### Extracted text

Eurasian watermilfoil presence–absence and abundance information were gathered from 468 surveyed lakes, and 801 unsurveyed lakes were leveraged as pseudoabsences for presence‐only models. A Random Forest algorithm was used to model the distribution and abundance of Eurasian watermilfoil as a function of lake‐specific predictors, both with and without a spatial autocovariate. Occurrence‐based SDMs were evaluated using conventional discrimination accuracy metrics and functional accuracy metrics assessing correlation between predicted suitability and observed abundance.

Results

Water temperature degree days and maximum lake depth were two leading predictors influencing both invasion risk and abundance, but they were relatively less important for predicting abundance than other water quality measures. Road density was a strong predictor of Eurasian watermilfoil invasion risk but not abundance. Model evaluations highlighted significant differences: Presence–absence models had high functional accuracy despite low discrimination accuracy, whereas presence‐only models showed the opposite pattern.

Main conclusion

Complementing presence–absence data with abundance information offers a richer understanding of invasive Eurasian watermilfoil's ecological niche and enables evaluation of the model's functional accuracy. Conventional discrimination accuracy measures were misleading when models were developed using pseudoabsences. We thus caution against the overuse of presence‐only models and suggest directing more effort toward systematic monitoring programs that yield high‐quality data.

### Given task
Reproduce the passage above on modeling Eurasian watermilfoil in lakes in full, word for word.

### Stored data
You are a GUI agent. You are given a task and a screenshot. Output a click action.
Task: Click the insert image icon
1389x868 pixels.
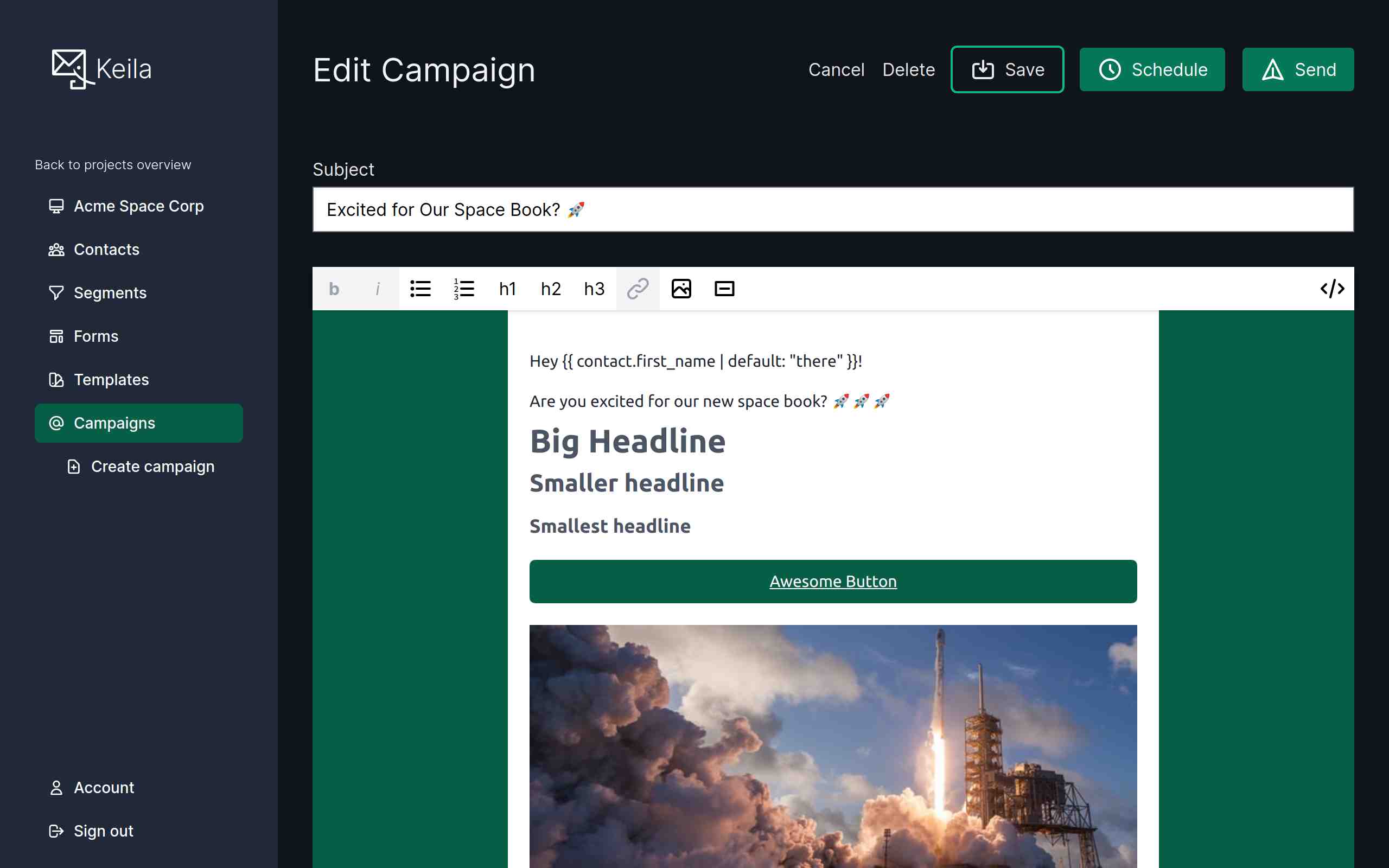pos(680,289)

### Task output
Eurasian watermilfoil presence–absence and abundance information were gathered from 468 surveyed lakes, and 801 unsurveyed lakes were leveraged as pseudoabsences for presence‐only models. A Random Forest algorithm was used to model the distribution and abundance of Eurasian watermilfoil as a function of lake‐specific predictors, both with and without a spatial autocovariate. Occurrence‐based SDMs were evaluated using conventional discrimination accuracy metrics and functional accuracy metrics assessing correlation between predicted suitability and observed abundance.

Results

Water temperature degree days and maximum lake depth were two leading predictors influencing both invasion risk and abundance, but they were relatively less important for predicting abundance than other water quality measures. Road density was a strong predictor of Eurasian watermilfoil invasion risk but not abundance. Model evaluations highlighted significant differences: Presence–absence models had high functional accuracy despite low discrimination accuracy, whereas presence‐only models showed the opposite pattern.

Main conclusion

Complementing presence–absence data with abundance information offers a richer understanding of invasive Eurasian watermilfoil's ecological niche and enables evaluation of the model's functional accuracy. Conventional discrimination accuracy measures were misleading when models were developed using pseudoabsences. We thus caution against the overuse of presence‐only models and suggest directing more effort toward systematic monitoring programs that yield high‐quality data.